Halosmysin A, a Novel 14-Membered Macrodiolide Isolated from the Marine-Algae-Derived Fungus Halosphaeriaceae sp.

Round 1

Reviewer 1 Report

In  Halosmysin A, a novel 14-membered macrodiolide isolated from the marine-algae-derived fungusHalosphaeriaceae sp. Yamada and co-authors reported of isolation and characterization of a new 14-membered macrodiolide with an unprecedented skeleton from fungus Halosphaeriaceae sp. associate to marine algae Sargassum thunbergii. The antiproliferative activity against different tumoral cell lines was also evaluated.

The novelty of an original chemical structure could be interesting, but unfortunately the manuscript is lacking in some areas as reported below.

1. The sentence at lines 25-26 “Our group has published numerous papers featuring exploratory research on marine-derived fungal metabolites to date [5–8]” and related references are inappropriate self-citations.

2. The second unit of halosmysin A is called “diketopiperazine derivate”. In my opinion it should be called thiosilvatin analogue. Please refer to Salvatore, M. M., Nicoletti, R., DellaGreca, M., & Andolfi, A. (2019). Occurrence and Properties of Thiosilvatins. Marine drugs, 17(12), 664.

3. At line 68, change “C₃₁H₃₈N₂O₉S” into “C₃₁H₃₉N₂O₉S”

4. The absolute configuration (6R, 12R, 14R) of the asymmetric carbons of the macrodiolidic ring was assigned by Noesy spectra and by analogy with what was observed for colletoketol, colletodiol and grahamimycin B. In particular, about the sentence reported on line 117 " Confirmation of the absolute configuration of 1 was obtained through alkaline hydrolysis. " no information is given on the procedure used for the reaction. Quantity of 1 used, times, concentrations, work-up of reaction, purification method of hydrolysis products. How was (-) - 5-hydroxy- (2E) -hexenoic acid separated? Was the second unit of the macrodiolide ring also obtained?

5. No information is given about the stereochemistry of C-3 'and C-6' of the thiosilvatin moiety

6. Information on grow condition is reported in section Results and Discussion (Lines 56-58) while in section 3. Materials and Methods (line 173) the authors reported “This fungus was cultured in artificial seawater (80 L) for four weeks ". Please remove the information from paragraph 2 and insert it in paragraph 3. There is no information on extract procedures of culture filtrates. Please added some information about it.

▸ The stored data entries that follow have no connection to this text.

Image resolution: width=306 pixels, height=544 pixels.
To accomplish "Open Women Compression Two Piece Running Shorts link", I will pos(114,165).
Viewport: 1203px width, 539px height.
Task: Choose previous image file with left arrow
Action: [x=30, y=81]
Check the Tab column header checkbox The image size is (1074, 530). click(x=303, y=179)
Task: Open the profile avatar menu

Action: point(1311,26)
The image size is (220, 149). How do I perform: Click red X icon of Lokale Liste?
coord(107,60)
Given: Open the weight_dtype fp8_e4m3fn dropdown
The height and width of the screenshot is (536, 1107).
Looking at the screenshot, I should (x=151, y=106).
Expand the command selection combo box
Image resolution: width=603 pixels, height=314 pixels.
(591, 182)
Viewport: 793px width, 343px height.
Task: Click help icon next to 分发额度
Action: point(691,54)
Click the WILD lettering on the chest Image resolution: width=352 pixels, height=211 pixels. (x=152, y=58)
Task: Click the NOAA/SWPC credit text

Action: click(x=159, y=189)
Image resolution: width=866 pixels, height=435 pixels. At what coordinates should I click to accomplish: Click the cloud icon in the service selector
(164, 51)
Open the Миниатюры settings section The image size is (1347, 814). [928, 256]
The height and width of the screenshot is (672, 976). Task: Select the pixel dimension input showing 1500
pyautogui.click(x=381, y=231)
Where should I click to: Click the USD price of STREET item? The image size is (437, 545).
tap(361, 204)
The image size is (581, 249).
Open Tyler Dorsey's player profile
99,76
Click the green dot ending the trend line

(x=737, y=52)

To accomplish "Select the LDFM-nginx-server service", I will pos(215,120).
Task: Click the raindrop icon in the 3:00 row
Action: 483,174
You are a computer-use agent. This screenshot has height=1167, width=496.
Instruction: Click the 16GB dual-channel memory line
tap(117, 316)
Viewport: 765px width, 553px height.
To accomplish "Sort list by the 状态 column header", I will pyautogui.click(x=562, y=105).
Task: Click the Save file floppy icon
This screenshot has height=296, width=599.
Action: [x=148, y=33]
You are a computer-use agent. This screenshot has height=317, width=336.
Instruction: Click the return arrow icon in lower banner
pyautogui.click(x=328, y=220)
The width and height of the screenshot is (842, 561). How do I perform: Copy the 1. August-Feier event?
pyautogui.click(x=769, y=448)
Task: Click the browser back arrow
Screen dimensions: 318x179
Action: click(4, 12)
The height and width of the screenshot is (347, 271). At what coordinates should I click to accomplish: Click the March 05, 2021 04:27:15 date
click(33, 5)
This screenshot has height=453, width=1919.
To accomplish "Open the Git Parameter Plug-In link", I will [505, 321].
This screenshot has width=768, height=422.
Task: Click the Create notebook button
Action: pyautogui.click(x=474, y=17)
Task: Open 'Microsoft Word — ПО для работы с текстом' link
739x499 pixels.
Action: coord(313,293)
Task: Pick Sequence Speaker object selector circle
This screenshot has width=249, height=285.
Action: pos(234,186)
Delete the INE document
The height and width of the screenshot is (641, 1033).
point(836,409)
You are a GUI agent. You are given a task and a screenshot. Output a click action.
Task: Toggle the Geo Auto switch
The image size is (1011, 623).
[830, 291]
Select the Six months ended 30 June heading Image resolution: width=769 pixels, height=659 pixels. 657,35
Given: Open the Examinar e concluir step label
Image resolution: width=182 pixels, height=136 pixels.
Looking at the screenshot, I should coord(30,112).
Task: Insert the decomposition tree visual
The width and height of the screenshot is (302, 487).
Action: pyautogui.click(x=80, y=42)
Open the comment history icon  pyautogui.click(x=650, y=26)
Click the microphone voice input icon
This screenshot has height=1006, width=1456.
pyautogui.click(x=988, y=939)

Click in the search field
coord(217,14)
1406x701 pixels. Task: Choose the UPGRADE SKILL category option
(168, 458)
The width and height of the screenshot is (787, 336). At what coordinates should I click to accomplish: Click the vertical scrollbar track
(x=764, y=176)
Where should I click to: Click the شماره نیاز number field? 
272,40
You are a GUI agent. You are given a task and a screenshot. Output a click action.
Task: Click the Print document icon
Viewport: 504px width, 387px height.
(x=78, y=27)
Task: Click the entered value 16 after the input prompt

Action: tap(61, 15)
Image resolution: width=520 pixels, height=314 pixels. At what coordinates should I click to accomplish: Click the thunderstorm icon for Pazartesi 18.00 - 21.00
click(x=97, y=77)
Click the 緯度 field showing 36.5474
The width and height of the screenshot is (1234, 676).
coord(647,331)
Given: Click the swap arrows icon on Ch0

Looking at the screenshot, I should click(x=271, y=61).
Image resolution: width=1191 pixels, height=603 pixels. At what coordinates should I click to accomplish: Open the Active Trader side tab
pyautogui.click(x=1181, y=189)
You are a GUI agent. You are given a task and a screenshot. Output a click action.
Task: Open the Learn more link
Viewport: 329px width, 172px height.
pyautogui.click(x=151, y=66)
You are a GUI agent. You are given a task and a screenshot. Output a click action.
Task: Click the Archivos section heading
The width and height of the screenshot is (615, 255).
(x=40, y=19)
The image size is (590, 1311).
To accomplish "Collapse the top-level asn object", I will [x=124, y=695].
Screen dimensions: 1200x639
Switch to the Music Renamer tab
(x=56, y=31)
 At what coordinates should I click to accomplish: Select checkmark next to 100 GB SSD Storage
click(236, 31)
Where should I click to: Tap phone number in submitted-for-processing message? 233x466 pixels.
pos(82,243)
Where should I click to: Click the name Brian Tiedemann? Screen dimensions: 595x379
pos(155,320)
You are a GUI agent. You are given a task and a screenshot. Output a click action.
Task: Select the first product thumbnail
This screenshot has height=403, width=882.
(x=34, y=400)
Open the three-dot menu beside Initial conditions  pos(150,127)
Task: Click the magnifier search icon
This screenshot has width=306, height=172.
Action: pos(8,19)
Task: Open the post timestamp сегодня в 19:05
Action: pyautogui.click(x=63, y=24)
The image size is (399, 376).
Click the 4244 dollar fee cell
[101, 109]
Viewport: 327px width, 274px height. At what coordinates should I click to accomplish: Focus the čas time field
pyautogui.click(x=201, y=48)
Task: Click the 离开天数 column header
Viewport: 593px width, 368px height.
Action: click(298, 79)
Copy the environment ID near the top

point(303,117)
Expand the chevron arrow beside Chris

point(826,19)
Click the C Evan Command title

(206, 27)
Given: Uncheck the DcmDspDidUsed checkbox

7. The identification of fungus was performed by an external laboratory (line 169) but the authors don’t give information about the method used. Please enter this information, moreover the identification number of the strain is reported only in the abstract (line 12).

8. About the sentence at line 143 “the cytotoxicity of the piperazinedione derivatives was reported to be weak or inactive.” Please see comment at point 2).

9. Information about other secondary metabolites could be of interest to the scientific community. Besides 2, have not been identified other compounds?

Author Response

Reviewer #1

Halosmysin A, a novel 14-membered macrodiolide isolated from the marine-algae-derived fungusHalosphaeriaceae sp. Yamada and co-authors reported of isolation and characterization of a new 14-membered macrodiolide with an unprecedented skeleton from fungus Halosphaeriaceae sp. associate to marine algae Sargassum thunbergii. The antiproliferative activity against different tumoral cell lines was also evaluated.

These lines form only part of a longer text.